On January 20, the Senate Health, Education, Labor and Pensions (HELP) Committee released draft legislation aimed at improving electronic health records. Chairman Lamar Alexander (R-TN) said “the goals of the draft electronic health records bill are decreasing unnecessary physician documentation; enabling patients to have easier access to their own health records; making electronic health records more accessible to the entire health care team, such as nurses; stopping information blocking—or intentional interference with access to personal health information; ensuring the government’s certification of a records system means what it says it does; and improving standards.” The bipartisan legislation is part of a package of bills the committee will consider at markups in February, March and April to serve as companions to 21st Century Cures legislation passed by the House last year.
Jay Hancock with Kaiser Health News reports that after Federal regulators last year said so-called “skinny plans” without inpatient hospital benefits were not compliant with the Affordable Care Act, “insurance administrators and many cost-conscious employers are purporting to meet the rules with a new version that excludes another major category: outpatient surgery. The new plans may not survive regulatory scrutiny any more than the old ones did, some experts believe. Leaving such procedures out of a plan can save money for employers but leave workers with crippling bills.”
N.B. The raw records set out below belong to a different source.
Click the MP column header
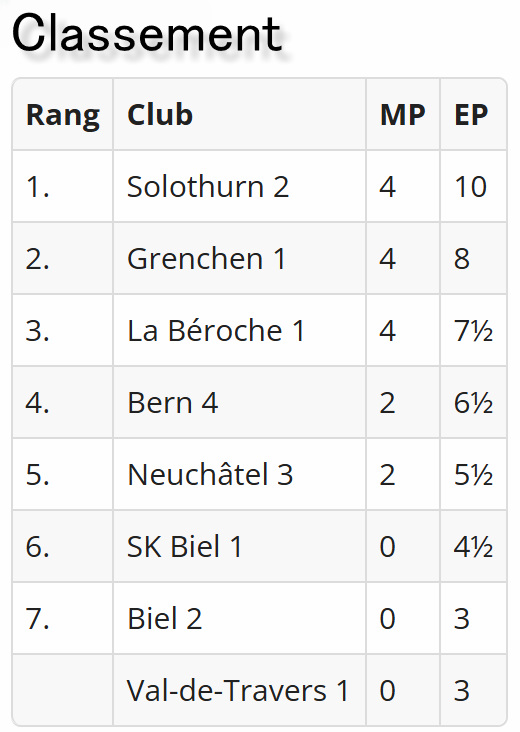click(x=403, y=115)
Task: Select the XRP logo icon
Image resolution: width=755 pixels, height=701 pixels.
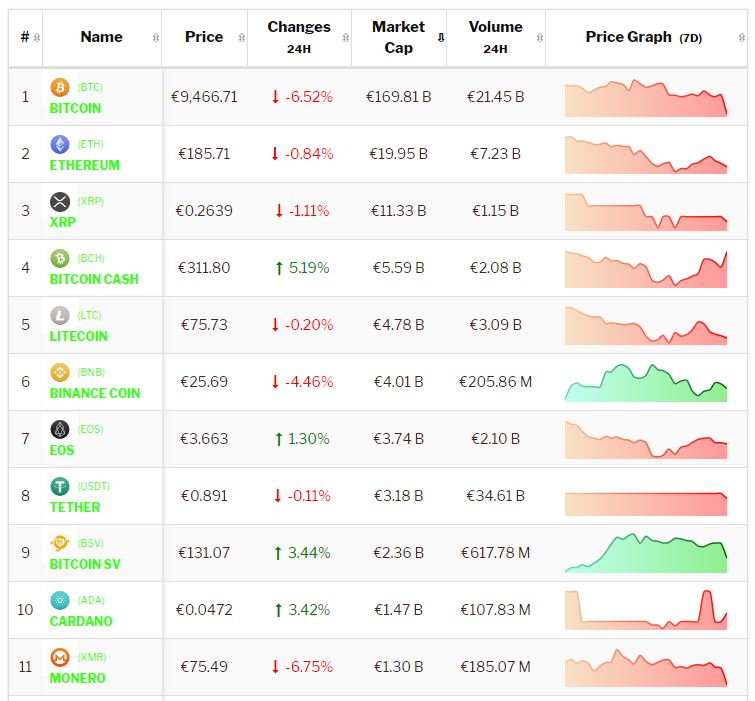Action: pos(60,202)
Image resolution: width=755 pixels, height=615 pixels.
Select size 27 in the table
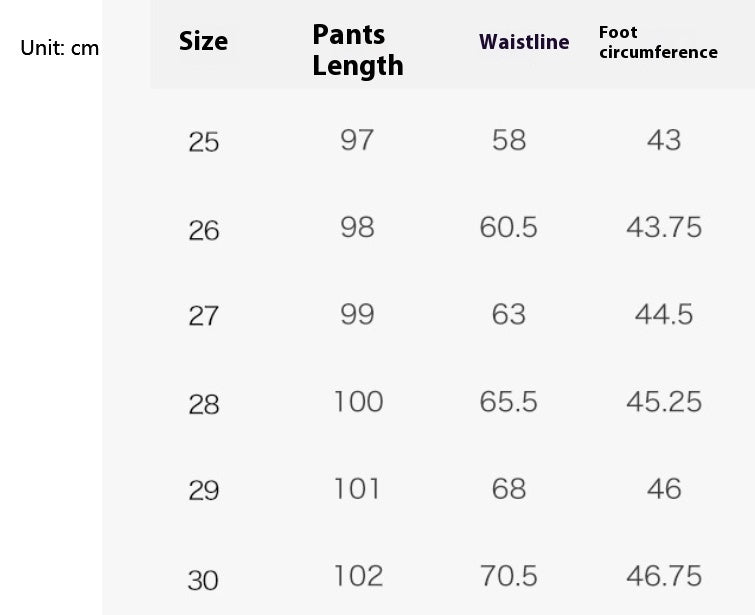203,317
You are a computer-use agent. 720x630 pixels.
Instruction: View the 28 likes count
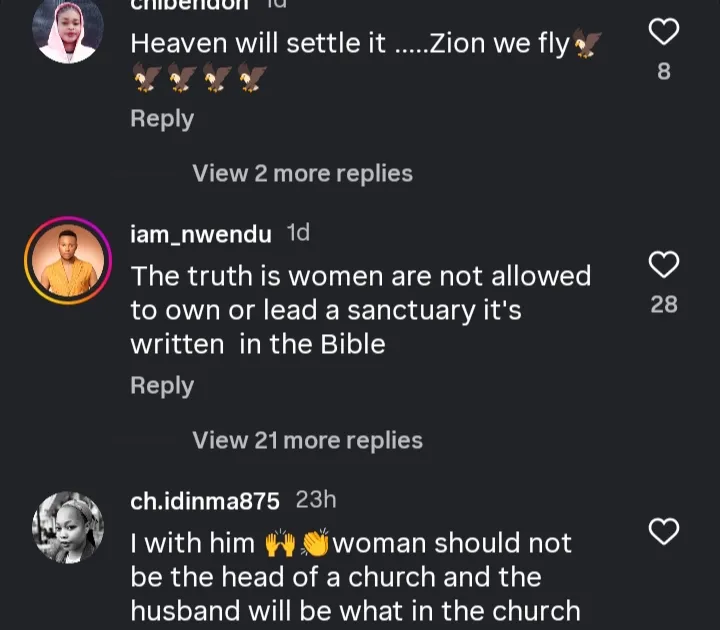point(664,304)
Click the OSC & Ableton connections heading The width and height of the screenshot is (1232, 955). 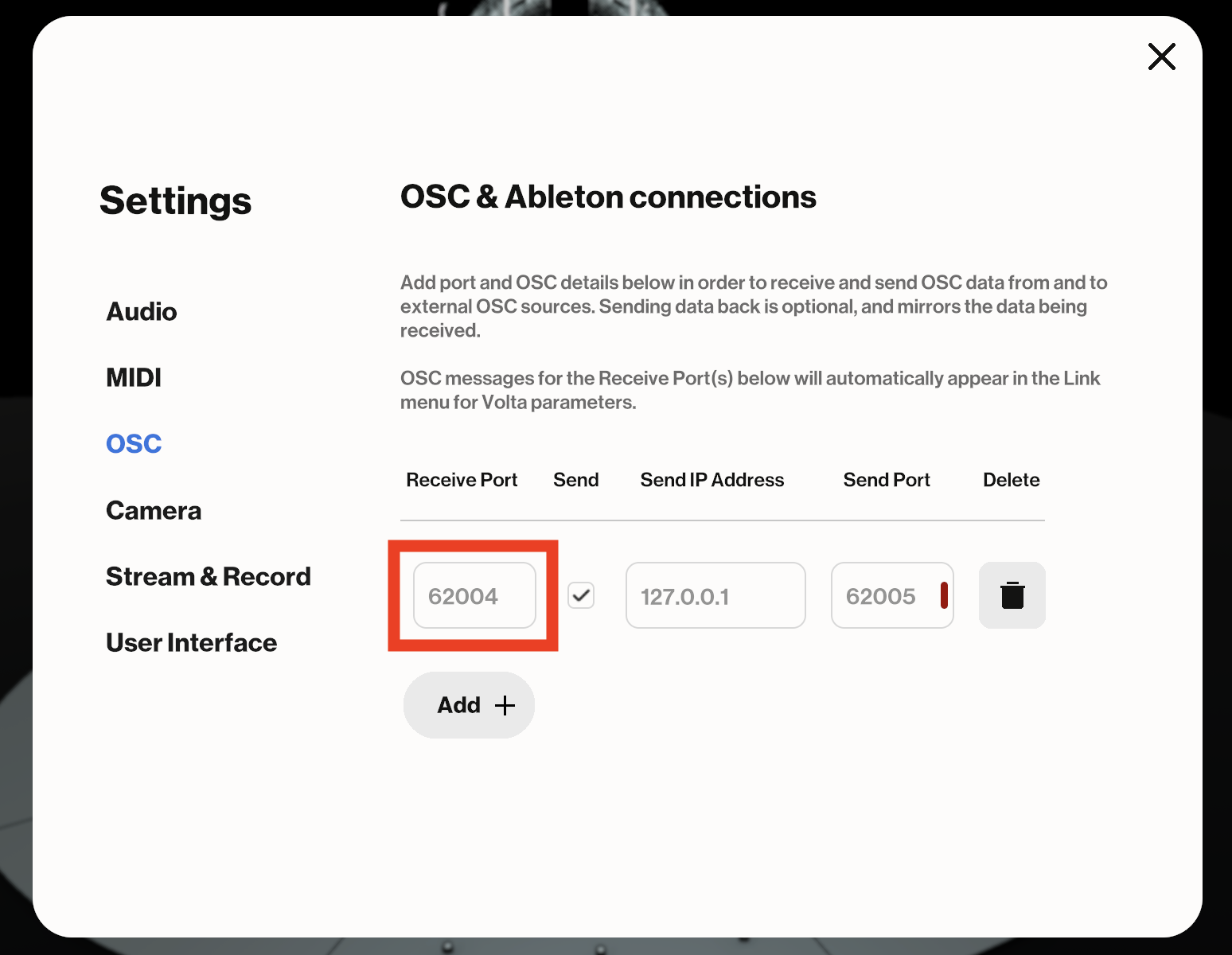coord(608,197)
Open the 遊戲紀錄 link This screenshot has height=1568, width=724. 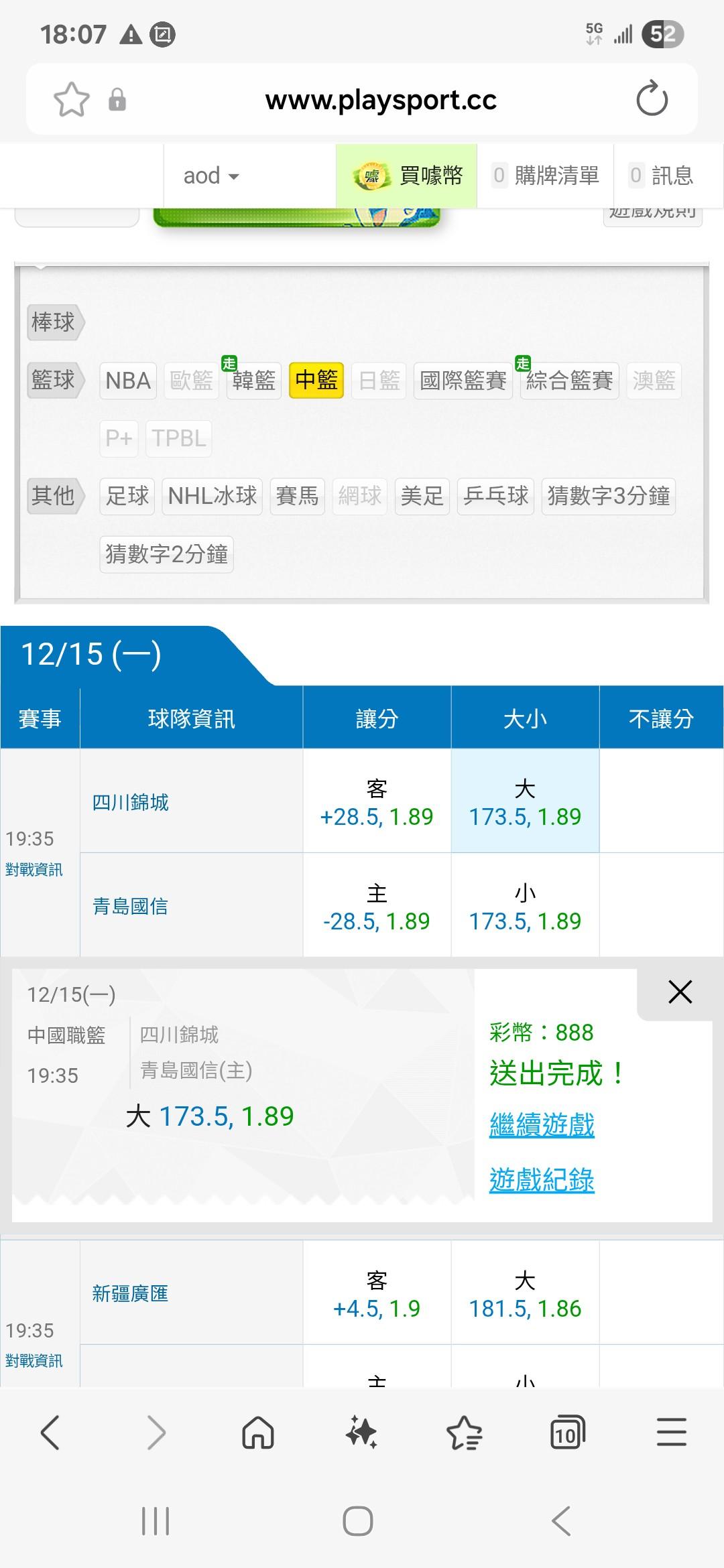[542, 1180]
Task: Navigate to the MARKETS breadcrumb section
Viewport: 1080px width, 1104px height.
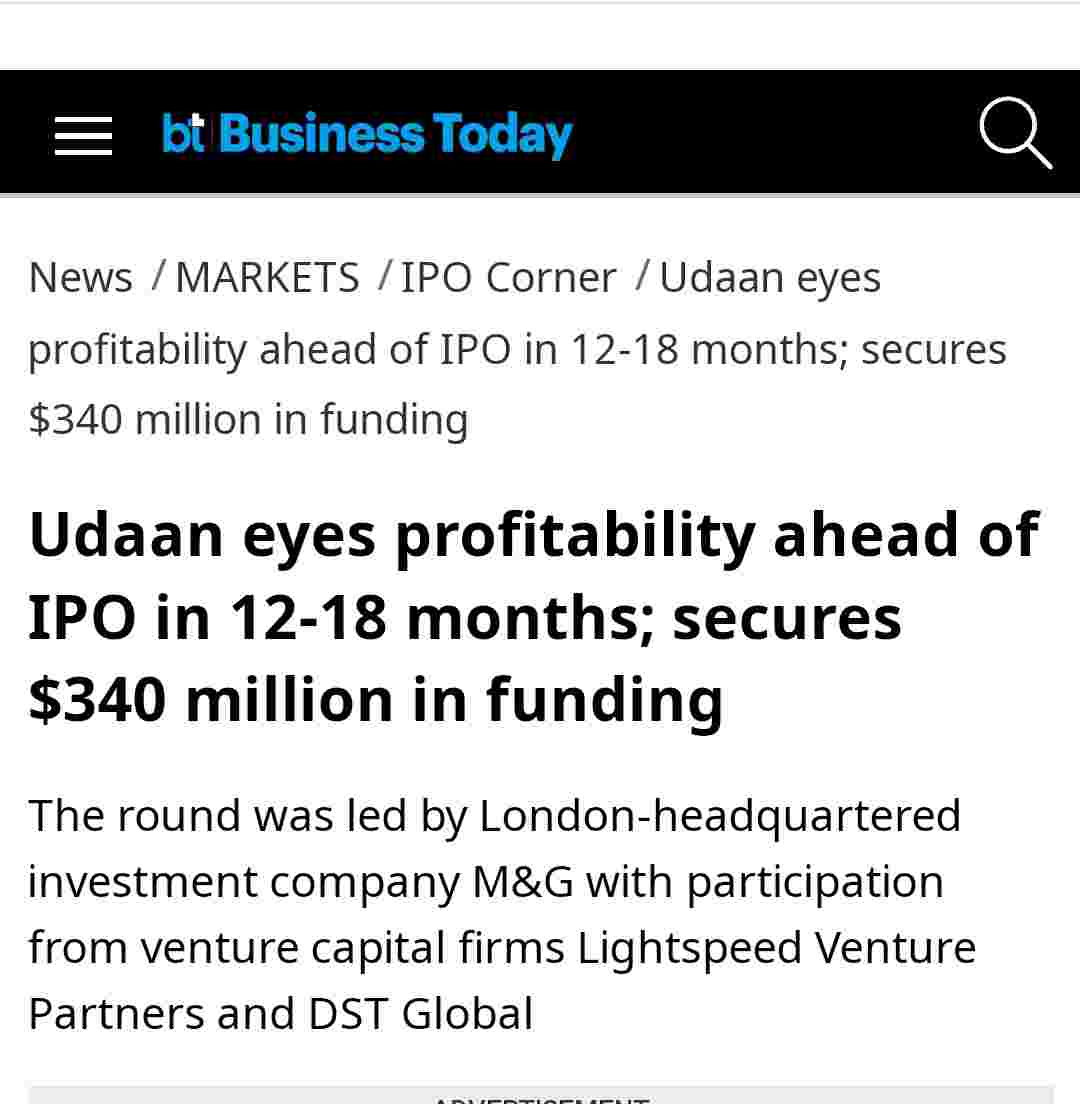Action: 267,277
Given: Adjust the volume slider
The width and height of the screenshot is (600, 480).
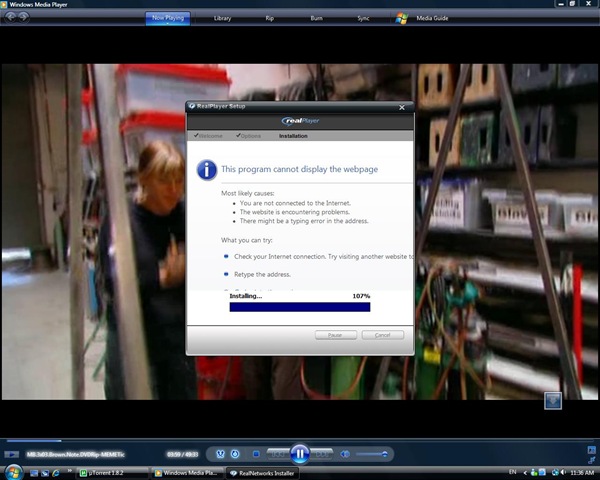Looking at the screenshot, I should point(372,454).
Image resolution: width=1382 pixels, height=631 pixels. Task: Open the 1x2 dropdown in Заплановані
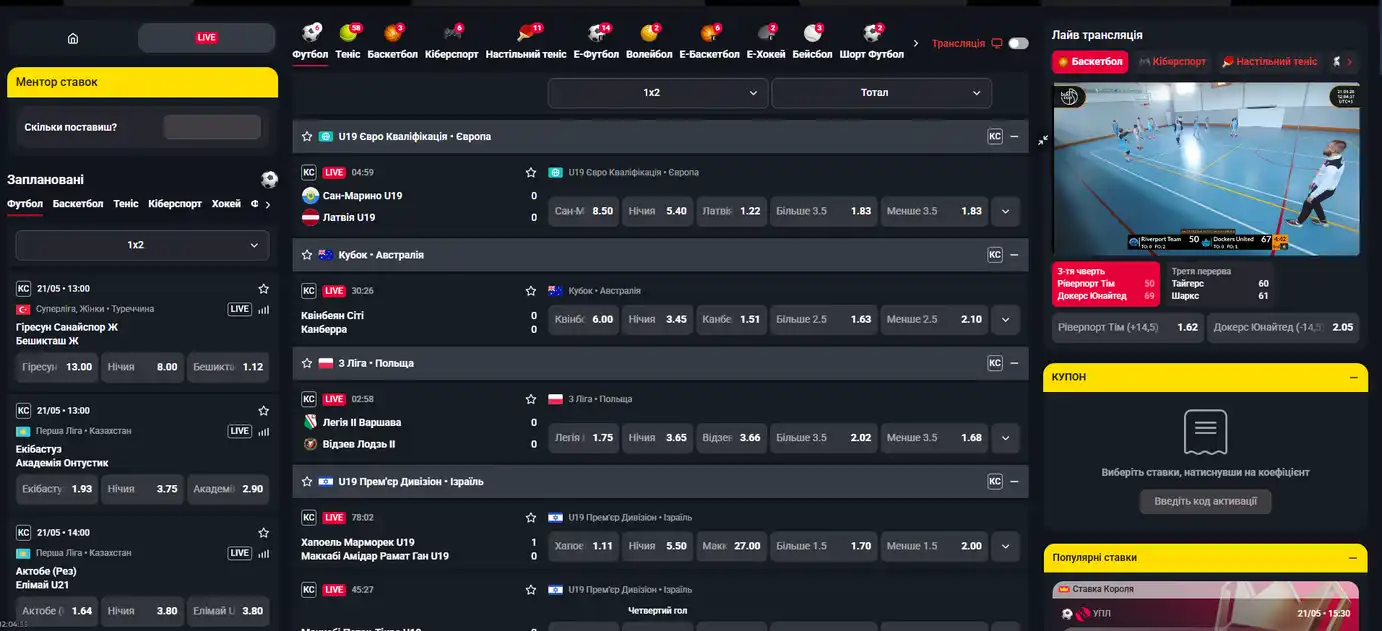142,245
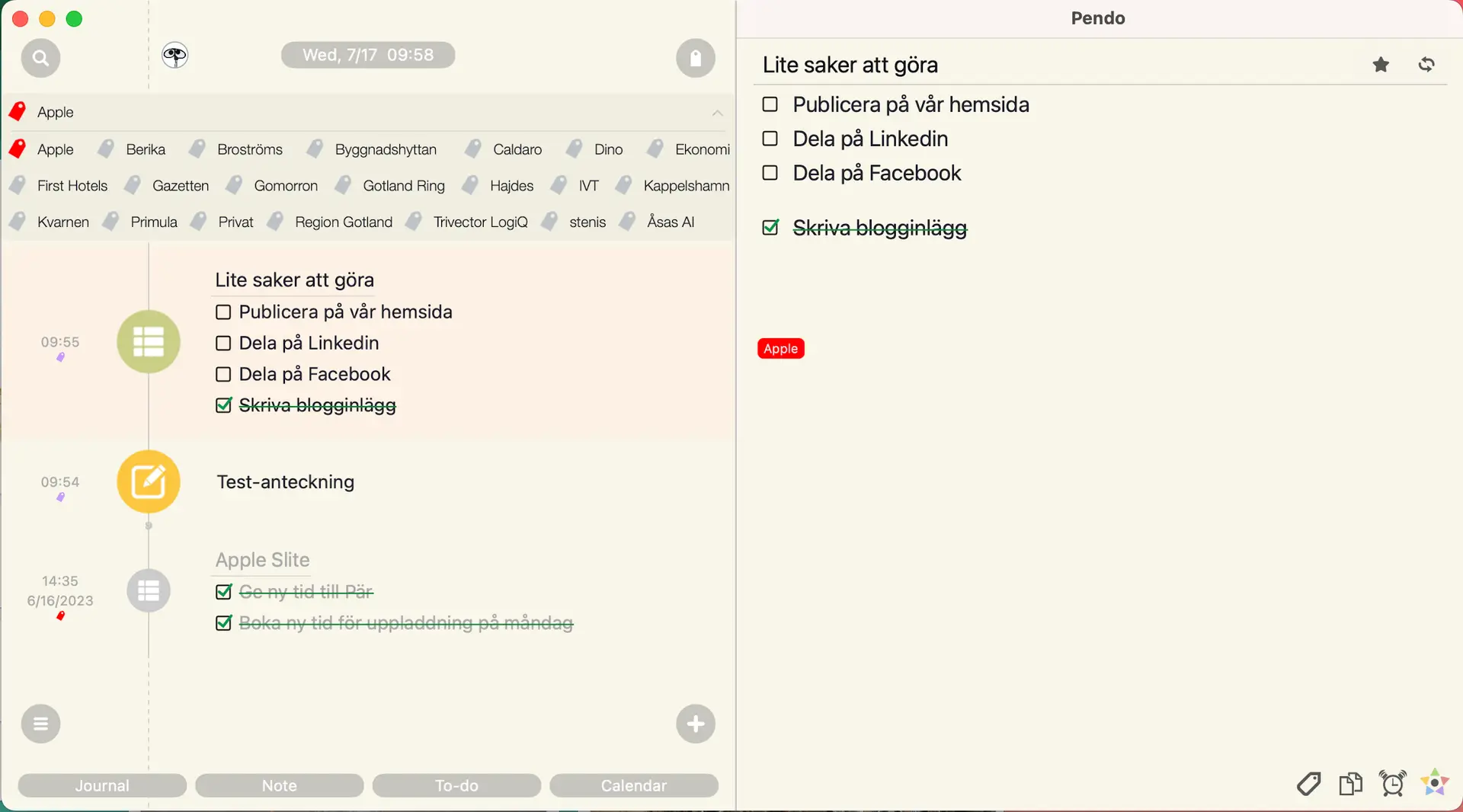Collapse the tag list chevron

(x=717, y=113)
The ISASS Research Committee and the ISASS Coding & Reimbursement Task Force will host an exciting new session, “The Good, the Bad and the Ugly – Reimbursement in a Value-Based World: A Forum for Surgeons and Industry” at ISASS16 in Las Vegas. The session will take place on Friday, April 8 from 3:30 to 4:30 p.m. and will focus on the linkage between research and advocacy. The chairs of both committees, Dr. Lisa Ferrara and Dr. Morgan Lorio, will moderate the session which will consist of presentations of several research papers and an open discussion focused on the following themes: surgeon work and the valuation of spine procedures; measuring clinical and economic outcomes in spine surgery; use of technology in maximizing patient outcomes and cost effectiveness; harnessing the power of data to build advocacy plans and shape policy; and setting the agenda for the future of spine surgery. Don’t miss out on this informative and timely session at ISASS16.